Sprat in Irish waters is not a species subject to fishing quotas or Total Allowable Catches established under EU regulation. The International Council of the Exploration of the Seas (ICES) considers sprat to be a data limited stock which means that more detailed data is required in order to form a full understanding of the state of the stock. In order to address that paucity of accurate information in respect of sprat stocks in the waters around Ireland, a three year research project, partially funded by industry, began in October 2014 under the auspices of the Marine Institute in cooperation with Galway-Mayo Institute of Technology. 

This project aims to develop an accurate and detailed understanding of the stock structure of sprat around Ireland. It will determine whether the sprat in Irish coastal waters is one stock or several separate stocks and it aims to increase our understanding of their role in the broader marine ecosystem. This data will in turn contribute to the ICES assessment of the vulnerability or otherwise of sprat in the waters around Ireland. 
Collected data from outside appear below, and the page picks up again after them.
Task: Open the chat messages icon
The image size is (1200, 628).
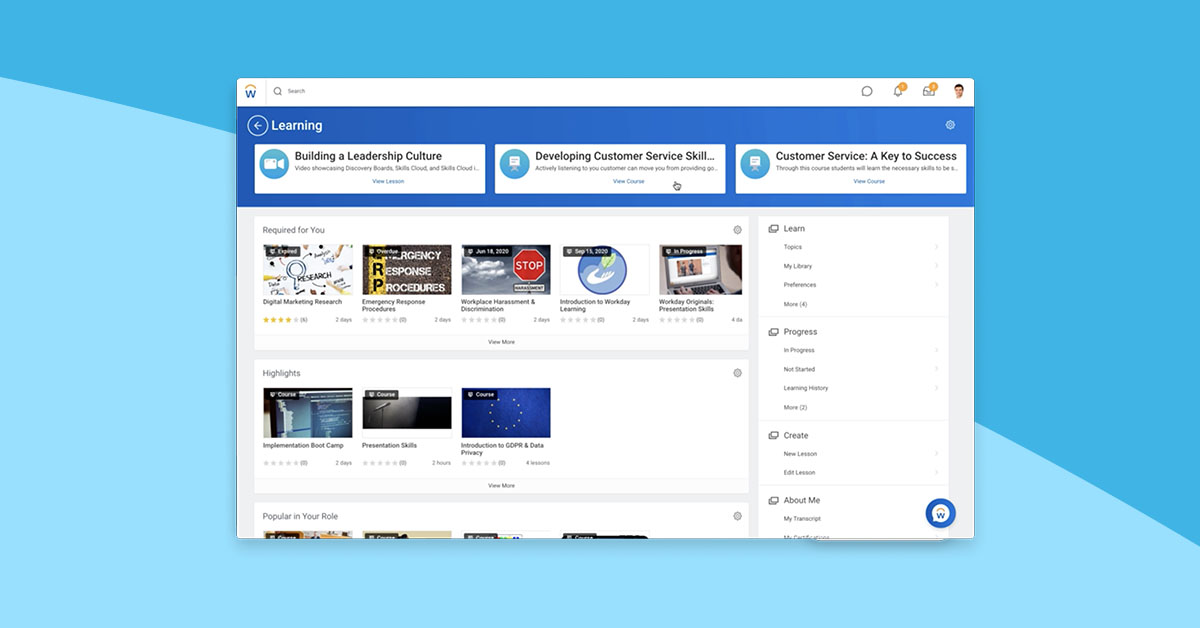Action: click(x=867, y=91)
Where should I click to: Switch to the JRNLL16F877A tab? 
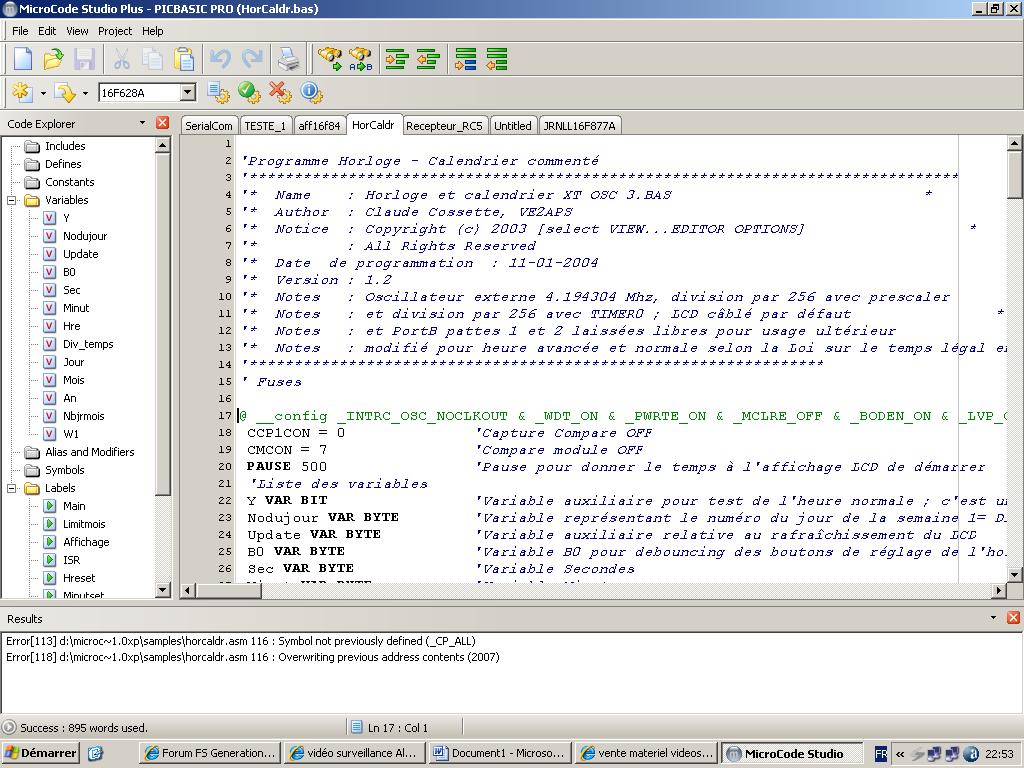pos(579,126)
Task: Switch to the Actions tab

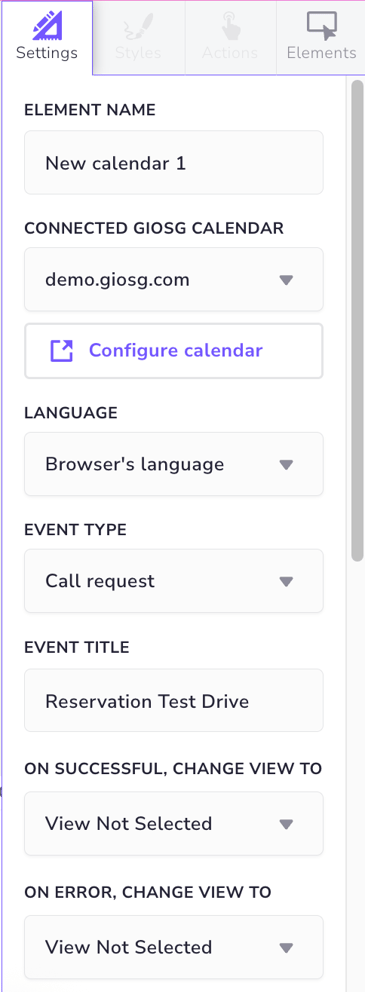Action: pyautogui.click(x=230, y=38)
The central objective of the Common Fisheries Policy (CFP) is to ensure that fishing and aquaculture activities are environmentally sustainable in the long term through the conservation and sustainable exploitation of marine biological resources and the management of fisheries and fleets exploiting such resources. 

Available scientific information is that sprat in Ireland spawn from January to June with a fishery normally taking place from October to Christmas. This is a fortuitous situation, allowing some degree of reproductive output as the fishery takes place after the fish have been able to spawn.  The Marine Institute advise that there is no evidence that spawning sprat are or ever have been targeted in Irish fisheries nor is there evidence that sprat actually spawn inshore.  That of course is not to deny that they are easily targeted inshore when they occur there.

I have also been informed  that the Marine Institute is actively pursuing the addition of sprat to the species covered under the European Maritime and Fisheries Fund Marine Biodiversity Scheme, in 2017. This would allow for more intensive data collection to enhance scientific knowledge and underpin any future efforts at management.